Importance of early season insect protection
While working on sugarcane beetles in corn, one of our graduate students (Mr. Kevin Lanford) was artificially simulating sugarcane beetle damage to V3 stage corn by removing ½ – ¾ inch of soil and manually damaging the underground portion of the stem (damage was slight stem penetration with a drill bit, simulates sugarcane beetle perfectly). We then replaced the soil and monitored the above ground symptomology that occurred. We developed an above ground rating scale to separate levels of visual above ground damage into categories, hand yielded each plant, and analyzed according to its ranking. We did this in 2 locations for 2 years.
ABOVE GROUND RATING SCALE
0 = no apparent damage, plants look the same as undamaged plants
1 = slight stunting or mild leaf streaking
2 = moderate to severe stunting or severe leaf streaking
3 = dead heart
Plants that showed zero above ground symptomology had 9% shorter ears than plants that were undamaged and yielded 18% less than undamaged plants. Think about this: even slight damage below the soil that does not manifest itself above ground in any way at all may still be enough to cause significant yield reduction in field corn.

● ● ● ● ● ● ●

# [Tasks to perform]
(1) In the passage on sugarcane beetle damage, how much less did plants with no above-ground symptoms yield than undamaged plants?
(2) Write a continuation of the passage on sugarcane beetle damage in corn, starting after its final sentence.

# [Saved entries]

● ● ● ● ● ● ●

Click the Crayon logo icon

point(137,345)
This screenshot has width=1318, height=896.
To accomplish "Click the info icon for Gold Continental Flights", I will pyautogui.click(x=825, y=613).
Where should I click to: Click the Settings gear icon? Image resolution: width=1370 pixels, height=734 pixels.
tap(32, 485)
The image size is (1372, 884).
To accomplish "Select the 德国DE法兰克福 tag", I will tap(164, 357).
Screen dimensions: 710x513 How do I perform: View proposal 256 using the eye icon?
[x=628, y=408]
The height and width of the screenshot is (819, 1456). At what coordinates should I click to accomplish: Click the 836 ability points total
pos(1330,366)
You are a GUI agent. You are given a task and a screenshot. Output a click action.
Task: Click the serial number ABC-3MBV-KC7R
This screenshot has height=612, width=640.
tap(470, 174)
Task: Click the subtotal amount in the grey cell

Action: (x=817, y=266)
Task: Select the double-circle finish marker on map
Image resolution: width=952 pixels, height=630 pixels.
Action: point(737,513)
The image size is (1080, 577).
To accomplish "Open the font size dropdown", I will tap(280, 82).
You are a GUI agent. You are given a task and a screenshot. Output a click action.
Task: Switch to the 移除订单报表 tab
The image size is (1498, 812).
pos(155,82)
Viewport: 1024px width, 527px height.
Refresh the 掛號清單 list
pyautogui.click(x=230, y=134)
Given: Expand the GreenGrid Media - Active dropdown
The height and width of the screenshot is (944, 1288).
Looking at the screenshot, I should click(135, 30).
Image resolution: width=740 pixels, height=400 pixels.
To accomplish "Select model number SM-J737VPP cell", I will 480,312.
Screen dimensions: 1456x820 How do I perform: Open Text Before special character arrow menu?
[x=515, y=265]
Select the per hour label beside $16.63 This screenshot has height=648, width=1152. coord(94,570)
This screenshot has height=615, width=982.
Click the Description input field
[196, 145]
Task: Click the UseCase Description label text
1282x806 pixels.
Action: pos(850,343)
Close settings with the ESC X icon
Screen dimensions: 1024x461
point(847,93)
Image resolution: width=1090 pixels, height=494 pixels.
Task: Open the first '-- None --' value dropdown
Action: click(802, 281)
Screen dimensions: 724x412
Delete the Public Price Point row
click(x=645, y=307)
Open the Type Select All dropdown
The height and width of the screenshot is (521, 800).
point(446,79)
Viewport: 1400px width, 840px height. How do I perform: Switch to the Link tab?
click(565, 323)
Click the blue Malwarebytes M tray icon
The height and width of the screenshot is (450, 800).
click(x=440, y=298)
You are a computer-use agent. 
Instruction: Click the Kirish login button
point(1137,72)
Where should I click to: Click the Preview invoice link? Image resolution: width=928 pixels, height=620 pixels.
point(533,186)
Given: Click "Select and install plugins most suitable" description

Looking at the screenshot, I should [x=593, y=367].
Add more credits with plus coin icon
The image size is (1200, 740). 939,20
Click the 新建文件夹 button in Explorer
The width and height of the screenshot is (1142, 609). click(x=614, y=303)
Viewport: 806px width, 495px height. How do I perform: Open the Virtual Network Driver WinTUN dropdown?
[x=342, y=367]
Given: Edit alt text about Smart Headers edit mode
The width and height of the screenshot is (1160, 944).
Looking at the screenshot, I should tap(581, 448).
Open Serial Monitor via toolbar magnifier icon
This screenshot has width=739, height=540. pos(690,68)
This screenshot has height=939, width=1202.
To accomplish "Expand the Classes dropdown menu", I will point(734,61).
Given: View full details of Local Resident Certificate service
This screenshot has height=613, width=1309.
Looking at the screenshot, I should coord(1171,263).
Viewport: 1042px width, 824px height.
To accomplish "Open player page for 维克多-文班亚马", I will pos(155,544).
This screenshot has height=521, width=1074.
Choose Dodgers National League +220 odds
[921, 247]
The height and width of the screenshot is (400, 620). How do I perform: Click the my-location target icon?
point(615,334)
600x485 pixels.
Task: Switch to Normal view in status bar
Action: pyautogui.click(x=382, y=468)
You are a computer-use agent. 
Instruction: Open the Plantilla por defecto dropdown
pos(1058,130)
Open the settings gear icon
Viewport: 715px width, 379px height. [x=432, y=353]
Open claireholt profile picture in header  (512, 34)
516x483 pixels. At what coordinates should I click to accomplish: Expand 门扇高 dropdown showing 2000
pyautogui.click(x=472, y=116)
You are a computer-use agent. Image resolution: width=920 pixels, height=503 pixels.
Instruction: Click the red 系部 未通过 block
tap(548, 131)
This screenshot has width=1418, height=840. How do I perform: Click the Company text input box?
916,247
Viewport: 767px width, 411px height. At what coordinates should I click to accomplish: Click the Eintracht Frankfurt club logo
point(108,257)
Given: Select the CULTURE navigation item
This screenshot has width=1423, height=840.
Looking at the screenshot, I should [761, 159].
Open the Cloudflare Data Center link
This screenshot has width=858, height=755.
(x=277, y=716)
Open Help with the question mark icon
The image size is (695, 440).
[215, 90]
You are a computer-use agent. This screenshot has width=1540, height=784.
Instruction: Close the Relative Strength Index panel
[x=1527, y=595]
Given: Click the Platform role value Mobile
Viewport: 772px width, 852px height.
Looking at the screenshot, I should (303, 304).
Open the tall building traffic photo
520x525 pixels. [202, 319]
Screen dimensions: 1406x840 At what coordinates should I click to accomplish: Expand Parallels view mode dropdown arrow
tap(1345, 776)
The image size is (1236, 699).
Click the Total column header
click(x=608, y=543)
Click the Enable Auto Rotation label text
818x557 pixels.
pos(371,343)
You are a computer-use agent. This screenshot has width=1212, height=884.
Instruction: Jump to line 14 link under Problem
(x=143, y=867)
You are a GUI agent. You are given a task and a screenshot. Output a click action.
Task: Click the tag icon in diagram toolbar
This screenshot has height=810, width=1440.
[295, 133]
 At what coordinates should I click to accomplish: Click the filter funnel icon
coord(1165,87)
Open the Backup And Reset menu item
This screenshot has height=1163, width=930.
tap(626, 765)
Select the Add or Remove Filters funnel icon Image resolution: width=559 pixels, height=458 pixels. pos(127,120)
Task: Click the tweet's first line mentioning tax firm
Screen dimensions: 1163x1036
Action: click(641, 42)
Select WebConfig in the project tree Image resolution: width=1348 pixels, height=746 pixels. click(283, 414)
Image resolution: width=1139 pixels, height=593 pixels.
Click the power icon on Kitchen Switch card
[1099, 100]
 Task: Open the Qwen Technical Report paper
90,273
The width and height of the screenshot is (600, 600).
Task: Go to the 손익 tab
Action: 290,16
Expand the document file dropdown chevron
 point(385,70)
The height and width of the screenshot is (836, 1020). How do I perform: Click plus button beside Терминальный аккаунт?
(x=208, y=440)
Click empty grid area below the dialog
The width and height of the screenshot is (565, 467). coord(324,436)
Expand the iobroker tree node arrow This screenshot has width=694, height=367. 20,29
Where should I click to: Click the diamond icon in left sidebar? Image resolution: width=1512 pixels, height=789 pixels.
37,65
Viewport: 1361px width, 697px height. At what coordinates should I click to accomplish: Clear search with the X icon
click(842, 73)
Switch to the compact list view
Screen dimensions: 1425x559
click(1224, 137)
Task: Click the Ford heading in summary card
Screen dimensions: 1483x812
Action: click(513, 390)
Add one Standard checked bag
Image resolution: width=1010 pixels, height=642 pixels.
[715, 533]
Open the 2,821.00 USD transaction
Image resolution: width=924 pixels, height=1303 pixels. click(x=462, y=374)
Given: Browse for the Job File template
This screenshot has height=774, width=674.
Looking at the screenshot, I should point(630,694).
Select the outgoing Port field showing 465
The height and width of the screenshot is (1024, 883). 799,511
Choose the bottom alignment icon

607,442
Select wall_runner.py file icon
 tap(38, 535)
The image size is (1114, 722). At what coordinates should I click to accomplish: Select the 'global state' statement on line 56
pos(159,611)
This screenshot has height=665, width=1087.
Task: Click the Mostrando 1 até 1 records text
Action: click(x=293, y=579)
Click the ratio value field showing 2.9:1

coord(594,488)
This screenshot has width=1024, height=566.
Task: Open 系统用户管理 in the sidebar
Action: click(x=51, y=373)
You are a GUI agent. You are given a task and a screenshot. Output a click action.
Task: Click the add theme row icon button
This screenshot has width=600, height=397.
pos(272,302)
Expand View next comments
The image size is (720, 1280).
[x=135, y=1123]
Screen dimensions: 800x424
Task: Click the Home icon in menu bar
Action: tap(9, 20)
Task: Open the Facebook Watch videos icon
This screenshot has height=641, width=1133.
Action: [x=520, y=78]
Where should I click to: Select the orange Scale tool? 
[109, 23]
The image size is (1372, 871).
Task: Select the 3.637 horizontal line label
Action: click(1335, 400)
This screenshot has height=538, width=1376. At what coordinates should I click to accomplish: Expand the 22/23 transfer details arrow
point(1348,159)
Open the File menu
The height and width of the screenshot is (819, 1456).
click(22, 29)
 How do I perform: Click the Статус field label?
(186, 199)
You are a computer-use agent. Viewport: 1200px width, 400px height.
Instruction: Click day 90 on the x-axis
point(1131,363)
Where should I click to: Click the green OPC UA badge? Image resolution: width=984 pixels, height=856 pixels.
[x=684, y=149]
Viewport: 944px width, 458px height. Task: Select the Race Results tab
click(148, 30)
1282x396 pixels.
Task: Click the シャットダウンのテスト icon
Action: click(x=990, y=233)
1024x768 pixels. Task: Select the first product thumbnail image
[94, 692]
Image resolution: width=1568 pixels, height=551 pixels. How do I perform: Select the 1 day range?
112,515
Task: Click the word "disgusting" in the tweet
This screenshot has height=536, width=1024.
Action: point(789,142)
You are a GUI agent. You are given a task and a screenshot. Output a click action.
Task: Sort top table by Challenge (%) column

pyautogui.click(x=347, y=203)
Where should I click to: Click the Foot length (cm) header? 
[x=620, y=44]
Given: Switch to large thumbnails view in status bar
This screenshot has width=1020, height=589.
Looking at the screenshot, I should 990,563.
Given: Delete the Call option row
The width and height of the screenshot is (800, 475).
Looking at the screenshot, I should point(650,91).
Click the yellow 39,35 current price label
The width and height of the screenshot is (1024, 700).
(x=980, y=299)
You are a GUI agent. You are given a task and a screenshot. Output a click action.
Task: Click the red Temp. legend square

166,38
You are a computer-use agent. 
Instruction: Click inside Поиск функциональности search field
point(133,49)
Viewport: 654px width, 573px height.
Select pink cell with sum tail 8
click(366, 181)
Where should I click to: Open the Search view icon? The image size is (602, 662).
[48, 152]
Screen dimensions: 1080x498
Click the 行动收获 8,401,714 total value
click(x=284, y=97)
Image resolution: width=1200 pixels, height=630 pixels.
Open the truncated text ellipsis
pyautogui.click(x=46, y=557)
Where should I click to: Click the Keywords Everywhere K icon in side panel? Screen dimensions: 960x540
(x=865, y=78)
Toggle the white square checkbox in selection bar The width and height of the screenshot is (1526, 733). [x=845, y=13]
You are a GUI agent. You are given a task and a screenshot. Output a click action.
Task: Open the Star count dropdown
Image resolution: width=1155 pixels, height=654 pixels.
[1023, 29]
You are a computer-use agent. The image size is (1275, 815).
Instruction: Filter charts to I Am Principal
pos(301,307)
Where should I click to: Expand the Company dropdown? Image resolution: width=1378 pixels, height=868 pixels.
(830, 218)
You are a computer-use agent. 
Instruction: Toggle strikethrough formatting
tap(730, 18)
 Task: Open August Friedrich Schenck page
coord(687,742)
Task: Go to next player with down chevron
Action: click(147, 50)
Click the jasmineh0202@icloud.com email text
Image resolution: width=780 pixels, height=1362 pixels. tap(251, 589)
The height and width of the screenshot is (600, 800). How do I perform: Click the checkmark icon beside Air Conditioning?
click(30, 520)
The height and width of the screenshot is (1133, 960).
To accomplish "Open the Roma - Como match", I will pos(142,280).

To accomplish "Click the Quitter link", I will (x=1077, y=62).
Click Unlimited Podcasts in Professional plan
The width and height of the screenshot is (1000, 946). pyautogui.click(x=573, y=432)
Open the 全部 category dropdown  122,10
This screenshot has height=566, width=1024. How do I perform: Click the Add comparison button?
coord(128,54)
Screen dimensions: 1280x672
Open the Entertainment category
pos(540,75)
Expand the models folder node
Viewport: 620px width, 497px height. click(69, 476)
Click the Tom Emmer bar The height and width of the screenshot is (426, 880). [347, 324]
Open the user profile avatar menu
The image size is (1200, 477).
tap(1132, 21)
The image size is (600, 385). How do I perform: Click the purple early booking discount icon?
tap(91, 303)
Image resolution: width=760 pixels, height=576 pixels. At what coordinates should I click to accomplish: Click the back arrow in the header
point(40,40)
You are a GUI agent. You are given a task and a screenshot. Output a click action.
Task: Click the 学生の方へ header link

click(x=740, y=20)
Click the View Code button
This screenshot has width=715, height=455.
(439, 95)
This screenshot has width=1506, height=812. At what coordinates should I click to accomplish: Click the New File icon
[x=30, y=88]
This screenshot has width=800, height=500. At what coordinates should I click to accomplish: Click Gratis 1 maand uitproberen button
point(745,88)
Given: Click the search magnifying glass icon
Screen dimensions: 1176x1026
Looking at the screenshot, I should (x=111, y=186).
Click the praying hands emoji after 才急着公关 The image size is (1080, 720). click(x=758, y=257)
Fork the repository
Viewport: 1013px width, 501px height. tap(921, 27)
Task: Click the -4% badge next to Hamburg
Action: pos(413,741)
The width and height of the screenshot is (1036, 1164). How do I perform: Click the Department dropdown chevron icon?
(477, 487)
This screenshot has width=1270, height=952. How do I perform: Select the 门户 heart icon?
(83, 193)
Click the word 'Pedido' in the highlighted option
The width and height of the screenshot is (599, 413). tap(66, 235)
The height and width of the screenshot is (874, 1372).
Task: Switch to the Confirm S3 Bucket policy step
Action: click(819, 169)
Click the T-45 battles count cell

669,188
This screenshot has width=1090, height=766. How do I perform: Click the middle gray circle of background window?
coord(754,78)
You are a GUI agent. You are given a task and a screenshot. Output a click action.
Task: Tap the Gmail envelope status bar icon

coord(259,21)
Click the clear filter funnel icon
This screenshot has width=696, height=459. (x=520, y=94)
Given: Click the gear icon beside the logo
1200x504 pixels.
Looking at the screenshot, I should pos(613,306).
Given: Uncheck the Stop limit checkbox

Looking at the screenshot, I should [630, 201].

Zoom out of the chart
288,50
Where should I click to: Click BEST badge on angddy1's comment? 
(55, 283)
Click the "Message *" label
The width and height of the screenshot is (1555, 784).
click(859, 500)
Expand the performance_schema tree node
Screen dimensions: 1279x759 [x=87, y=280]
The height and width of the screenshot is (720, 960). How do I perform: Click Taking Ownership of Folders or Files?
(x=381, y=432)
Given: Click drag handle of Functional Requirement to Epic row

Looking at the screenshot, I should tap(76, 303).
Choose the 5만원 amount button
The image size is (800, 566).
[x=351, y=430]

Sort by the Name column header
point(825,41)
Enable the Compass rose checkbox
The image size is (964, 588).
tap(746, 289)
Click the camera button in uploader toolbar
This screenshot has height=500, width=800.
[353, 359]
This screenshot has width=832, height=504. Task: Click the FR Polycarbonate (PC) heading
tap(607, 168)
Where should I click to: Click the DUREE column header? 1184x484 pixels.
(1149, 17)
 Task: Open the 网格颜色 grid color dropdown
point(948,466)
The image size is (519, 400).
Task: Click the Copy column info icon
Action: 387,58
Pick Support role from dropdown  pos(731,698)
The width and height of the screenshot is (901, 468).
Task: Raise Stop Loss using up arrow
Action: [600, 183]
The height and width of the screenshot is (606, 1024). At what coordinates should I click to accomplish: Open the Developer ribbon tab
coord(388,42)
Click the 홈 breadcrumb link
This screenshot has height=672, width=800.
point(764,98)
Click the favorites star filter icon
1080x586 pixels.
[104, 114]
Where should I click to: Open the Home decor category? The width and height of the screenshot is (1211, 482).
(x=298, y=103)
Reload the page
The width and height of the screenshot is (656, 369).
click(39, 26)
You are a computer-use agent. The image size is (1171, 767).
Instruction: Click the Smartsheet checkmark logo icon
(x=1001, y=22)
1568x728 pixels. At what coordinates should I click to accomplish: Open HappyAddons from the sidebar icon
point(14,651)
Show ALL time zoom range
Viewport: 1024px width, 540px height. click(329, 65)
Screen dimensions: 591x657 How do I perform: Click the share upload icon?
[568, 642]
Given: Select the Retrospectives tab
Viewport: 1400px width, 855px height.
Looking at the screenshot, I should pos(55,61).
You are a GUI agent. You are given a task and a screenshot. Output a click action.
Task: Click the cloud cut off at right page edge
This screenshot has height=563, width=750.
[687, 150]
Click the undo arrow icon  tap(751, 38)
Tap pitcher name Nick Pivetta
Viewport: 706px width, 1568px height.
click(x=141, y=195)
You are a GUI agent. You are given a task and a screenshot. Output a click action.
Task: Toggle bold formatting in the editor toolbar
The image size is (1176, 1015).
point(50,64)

● ● ● ● ● ● ●

# [Answers]
(1) They yielded 18% less than undamaged plants.

(2)
This is possibly why we see consistent results in yield protection with at-planting insecticides in field corn in Mississippi even when there appears to be no damage. It is also why we often see even more of a response when we increase the rate or add a granular or in-furrow spray on top of seed treatments. Under significant soil insect pressure it further minimizes below ground insect damage, which results in more yield protection.